De son côté, Erdogan affirme avoir entendu le message des urnes. "Notre peuple ne nous a pas simplement donné une nouvelle fois la mission de diriger le pays, il nous a donné une feuille de route. Le message de ce scrutin, c'est que nous devons bâtir une nouvelle Constitution via le consensus et la négociation", a-t-il lancé, dimanche, peu après l’annonce de la victoire de son parti.

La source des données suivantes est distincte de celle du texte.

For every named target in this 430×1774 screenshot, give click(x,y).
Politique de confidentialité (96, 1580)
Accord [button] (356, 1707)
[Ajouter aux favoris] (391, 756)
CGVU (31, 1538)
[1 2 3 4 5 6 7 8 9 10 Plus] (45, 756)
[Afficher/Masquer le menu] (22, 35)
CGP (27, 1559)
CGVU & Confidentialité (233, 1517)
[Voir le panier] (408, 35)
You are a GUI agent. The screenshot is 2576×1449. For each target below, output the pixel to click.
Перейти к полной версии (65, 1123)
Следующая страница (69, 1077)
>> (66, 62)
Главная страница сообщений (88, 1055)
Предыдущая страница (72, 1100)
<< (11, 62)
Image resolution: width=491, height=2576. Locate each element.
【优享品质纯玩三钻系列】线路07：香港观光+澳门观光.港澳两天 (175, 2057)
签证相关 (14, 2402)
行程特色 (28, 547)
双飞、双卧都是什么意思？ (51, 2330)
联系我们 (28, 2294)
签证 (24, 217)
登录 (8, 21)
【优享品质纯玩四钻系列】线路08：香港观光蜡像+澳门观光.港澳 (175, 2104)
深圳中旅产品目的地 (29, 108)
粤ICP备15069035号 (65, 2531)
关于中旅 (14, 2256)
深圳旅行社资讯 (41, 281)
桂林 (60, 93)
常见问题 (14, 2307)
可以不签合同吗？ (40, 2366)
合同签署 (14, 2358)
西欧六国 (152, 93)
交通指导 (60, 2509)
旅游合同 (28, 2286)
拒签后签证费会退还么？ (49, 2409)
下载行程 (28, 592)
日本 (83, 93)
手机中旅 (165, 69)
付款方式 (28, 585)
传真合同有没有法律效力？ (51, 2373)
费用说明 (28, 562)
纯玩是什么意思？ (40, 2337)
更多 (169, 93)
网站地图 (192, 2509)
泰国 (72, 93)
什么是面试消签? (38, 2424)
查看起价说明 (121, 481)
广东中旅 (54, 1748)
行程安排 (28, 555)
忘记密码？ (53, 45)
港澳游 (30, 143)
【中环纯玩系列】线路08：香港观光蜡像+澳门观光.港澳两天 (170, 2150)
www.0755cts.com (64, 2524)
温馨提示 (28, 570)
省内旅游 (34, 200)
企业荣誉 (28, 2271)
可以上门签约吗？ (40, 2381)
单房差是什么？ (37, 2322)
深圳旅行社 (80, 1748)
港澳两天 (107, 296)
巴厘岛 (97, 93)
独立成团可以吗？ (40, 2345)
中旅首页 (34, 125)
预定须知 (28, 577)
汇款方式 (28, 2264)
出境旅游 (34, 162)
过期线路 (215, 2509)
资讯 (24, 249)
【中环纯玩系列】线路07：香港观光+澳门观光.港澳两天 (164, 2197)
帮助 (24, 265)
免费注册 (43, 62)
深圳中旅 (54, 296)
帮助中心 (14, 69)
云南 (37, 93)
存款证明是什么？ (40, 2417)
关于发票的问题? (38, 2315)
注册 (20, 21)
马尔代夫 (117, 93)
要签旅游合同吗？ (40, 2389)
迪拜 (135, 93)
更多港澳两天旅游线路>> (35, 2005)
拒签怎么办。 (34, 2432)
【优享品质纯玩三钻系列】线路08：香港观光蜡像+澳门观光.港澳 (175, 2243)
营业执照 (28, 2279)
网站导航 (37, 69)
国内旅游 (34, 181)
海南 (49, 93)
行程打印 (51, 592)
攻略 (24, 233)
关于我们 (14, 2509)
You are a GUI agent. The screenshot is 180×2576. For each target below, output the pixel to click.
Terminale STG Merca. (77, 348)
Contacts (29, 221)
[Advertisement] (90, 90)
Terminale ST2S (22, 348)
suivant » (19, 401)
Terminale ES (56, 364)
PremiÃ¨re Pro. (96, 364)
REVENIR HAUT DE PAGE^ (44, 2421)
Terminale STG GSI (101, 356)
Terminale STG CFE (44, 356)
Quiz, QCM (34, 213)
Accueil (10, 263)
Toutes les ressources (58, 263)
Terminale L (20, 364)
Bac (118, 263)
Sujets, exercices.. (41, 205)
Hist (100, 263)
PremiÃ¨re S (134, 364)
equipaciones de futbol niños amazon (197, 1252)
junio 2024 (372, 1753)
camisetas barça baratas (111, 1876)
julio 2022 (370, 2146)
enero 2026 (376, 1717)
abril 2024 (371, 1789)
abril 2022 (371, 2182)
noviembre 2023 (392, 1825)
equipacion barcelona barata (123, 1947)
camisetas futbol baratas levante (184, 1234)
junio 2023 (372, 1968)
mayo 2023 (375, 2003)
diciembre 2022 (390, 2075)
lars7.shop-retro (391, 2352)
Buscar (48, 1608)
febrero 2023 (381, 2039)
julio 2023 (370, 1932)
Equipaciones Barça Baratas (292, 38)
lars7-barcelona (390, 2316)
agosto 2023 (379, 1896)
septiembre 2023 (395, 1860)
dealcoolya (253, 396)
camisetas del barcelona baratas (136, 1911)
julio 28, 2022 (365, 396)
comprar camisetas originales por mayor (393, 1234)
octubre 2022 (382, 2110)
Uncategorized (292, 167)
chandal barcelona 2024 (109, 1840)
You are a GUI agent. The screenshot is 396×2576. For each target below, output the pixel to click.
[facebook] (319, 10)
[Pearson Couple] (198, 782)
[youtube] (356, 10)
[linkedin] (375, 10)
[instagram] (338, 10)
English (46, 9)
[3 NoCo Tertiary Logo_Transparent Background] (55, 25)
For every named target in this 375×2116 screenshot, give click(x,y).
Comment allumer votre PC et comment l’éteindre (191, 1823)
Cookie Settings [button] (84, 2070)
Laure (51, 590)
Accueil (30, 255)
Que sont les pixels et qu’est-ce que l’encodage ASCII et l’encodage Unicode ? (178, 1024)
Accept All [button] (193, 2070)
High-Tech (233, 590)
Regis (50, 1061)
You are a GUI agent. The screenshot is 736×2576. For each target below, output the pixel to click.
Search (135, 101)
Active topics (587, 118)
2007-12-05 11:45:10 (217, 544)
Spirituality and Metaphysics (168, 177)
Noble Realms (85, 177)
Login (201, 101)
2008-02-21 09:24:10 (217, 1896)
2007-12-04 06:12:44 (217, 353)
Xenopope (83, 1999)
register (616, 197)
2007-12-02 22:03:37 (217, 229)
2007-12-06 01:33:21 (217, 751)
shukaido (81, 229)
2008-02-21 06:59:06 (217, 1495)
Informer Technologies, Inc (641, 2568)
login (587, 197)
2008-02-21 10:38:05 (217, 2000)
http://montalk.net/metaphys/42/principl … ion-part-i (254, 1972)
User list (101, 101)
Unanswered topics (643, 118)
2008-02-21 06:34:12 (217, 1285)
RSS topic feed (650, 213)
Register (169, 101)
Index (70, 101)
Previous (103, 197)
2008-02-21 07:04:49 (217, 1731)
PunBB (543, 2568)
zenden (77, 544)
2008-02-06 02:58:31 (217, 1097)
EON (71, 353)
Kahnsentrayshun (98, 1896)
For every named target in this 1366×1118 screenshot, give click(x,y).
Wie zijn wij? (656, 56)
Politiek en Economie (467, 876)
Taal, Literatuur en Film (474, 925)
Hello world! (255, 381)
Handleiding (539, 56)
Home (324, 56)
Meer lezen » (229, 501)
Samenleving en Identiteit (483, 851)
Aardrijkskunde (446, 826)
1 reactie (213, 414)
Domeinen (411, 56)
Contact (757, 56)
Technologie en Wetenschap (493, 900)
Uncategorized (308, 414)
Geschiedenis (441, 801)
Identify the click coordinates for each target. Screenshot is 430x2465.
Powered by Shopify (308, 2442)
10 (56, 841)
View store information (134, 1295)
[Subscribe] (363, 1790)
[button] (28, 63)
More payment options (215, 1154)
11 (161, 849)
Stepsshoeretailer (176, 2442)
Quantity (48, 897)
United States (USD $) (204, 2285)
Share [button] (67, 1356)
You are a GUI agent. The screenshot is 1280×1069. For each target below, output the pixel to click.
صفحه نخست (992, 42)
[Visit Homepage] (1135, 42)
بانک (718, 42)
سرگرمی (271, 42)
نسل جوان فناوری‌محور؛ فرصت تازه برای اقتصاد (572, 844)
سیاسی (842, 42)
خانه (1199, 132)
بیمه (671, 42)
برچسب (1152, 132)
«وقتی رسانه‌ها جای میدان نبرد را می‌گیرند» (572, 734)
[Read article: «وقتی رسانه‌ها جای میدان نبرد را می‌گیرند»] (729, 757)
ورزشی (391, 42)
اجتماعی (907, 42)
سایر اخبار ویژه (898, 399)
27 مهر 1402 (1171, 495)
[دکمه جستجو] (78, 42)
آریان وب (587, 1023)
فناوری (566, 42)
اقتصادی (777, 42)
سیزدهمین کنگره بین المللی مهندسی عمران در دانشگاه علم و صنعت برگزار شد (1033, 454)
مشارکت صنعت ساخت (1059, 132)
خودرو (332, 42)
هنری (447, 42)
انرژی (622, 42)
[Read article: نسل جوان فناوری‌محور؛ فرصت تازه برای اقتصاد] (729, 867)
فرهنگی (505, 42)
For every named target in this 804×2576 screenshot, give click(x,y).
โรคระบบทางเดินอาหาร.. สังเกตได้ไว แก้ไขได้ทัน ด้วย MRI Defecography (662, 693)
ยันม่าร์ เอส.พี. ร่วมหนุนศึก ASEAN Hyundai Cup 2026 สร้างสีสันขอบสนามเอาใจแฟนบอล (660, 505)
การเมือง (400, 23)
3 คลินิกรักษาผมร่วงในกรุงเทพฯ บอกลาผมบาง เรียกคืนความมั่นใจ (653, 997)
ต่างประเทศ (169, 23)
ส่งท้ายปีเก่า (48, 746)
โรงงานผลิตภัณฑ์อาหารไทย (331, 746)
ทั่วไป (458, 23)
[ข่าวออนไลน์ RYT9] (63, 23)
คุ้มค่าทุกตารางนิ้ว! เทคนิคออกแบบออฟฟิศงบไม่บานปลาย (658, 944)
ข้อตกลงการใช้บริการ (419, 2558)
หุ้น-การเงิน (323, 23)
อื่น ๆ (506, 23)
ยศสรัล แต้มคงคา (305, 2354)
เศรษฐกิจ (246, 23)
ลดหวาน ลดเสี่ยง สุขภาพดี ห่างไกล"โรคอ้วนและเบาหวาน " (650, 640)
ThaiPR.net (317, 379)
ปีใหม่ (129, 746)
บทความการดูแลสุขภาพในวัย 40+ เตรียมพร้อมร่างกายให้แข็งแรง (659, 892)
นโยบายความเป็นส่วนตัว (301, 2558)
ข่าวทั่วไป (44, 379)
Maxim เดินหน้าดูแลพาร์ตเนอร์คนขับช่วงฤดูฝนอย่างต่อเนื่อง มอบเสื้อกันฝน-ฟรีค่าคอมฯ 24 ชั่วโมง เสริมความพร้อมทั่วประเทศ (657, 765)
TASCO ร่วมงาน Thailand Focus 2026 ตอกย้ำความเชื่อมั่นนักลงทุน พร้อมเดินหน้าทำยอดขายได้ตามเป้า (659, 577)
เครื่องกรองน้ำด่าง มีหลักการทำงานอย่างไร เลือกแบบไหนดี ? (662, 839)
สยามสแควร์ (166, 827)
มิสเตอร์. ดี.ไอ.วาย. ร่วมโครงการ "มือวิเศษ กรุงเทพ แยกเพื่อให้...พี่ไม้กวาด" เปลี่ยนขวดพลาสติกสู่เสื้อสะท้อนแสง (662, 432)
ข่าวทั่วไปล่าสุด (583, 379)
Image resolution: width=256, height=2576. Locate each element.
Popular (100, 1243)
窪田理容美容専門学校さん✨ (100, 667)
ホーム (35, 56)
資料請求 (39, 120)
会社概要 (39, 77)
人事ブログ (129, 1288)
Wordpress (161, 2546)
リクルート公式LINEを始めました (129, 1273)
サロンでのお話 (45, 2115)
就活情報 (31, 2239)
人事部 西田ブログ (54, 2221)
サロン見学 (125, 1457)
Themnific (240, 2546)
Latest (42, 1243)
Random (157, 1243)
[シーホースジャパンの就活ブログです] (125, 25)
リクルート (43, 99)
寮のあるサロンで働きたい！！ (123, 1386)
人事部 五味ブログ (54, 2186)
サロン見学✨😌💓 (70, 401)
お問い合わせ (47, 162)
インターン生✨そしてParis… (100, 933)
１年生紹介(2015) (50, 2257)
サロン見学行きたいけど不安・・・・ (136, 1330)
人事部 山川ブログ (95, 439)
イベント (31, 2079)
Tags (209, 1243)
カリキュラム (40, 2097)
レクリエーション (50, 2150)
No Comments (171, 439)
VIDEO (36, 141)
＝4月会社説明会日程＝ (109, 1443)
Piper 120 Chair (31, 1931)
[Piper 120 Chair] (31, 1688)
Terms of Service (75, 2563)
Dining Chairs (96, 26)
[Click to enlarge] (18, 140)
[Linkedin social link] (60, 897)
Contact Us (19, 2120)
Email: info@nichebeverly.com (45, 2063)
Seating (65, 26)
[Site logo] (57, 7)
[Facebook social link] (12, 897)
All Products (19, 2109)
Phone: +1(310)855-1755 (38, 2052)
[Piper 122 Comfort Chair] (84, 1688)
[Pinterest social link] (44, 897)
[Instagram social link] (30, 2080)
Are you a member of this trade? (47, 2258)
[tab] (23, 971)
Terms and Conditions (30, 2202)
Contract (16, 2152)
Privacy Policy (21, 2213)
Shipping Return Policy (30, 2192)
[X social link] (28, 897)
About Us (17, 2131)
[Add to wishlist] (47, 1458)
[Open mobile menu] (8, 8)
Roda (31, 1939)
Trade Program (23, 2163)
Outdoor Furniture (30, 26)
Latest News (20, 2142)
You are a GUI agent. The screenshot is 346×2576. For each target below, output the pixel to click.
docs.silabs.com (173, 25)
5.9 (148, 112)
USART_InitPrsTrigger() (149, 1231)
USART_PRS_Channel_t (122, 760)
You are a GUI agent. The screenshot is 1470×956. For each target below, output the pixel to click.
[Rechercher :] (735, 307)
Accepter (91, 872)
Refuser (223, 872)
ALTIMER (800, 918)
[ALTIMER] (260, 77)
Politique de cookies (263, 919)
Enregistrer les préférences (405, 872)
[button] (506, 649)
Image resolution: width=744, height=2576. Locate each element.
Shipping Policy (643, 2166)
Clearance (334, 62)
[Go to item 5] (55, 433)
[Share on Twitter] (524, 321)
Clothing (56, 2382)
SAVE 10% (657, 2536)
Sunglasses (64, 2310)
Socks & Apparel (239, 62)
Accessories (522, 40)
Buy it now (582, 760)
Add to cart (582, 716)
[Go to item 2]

Les Kurdes dans le rôle d’arbitre ?

Erdogan semble donc prêt à négocier, mais reste à avoir avec qui...  Le Parti républicain du peuple (CHP, social-démocrate), principale force d'opposition, a obtenu 25,8 % des voix, devançant les nationalistes du Parti de l'action nationaliste (MHP) qui a recueilli 13,2 % des suffrages. "Le score de l’opposition n’est pas très bon, ce qui va l’obliger à faire son aggiornamento. En effet, jusqu’ici, elle n’avait pas réussi à se défaire de ses vieux oripeaux d’opposition ultranationaliste, anti-européenne et proche des militaires", commente Ariane Bonzon.

L’AKP excepté, la seule autre formation à sortir gagnante du scrutin est le Parti de la paix et de la démocratie (BDP). La formation pro-kurde a réalisé une percée historique, dimanche, obtenant 36 sièges. "Les Kurdes seront mieux représentés que jamais. Cela pourrait leur permettre de faire avancer leur cause en matière de reconnaissance de leur identité, notamment en effaçant le caractère trop nationaliste de la loi fondamentale", commente Jérôme Bastion, correspondant de RFI en Turquie sur l’antenne de FRANCE 24. 

Selon lui, l’AKP ayant échoué à conquérir la majorité des deux tiers (367 sièges), la formation de Recep Tayyip Erdogan va devoir composer en abordant des questions sensibles, notamment celle qui concerne les Kurdes. "Si Erdogan fait des pas significatifs en direction des Kurdes, il obtiendra leur soutien. Dans le cas contraire, il pourra s’entendre avec le CHP, qui a fait part de sa volonté de collaborer pour réformer la loi fondamentale", conclut-il.

Si un ballet à trois pour rédiger la nouvelle Constitution s’annonce, la presse d'opposition doute cependant de la volonté réelle d’Erdogan de négocier et de tendre la main à ses opposants. "Si le Premier ministre veut gouverner en paix, il devrait ne jamais oublier qu'il y a aussi 50 %" de l'électorat contre lui, écrit lundi l'éditorialiste Mehmet Yilmaz dans le journal " Hürriyet".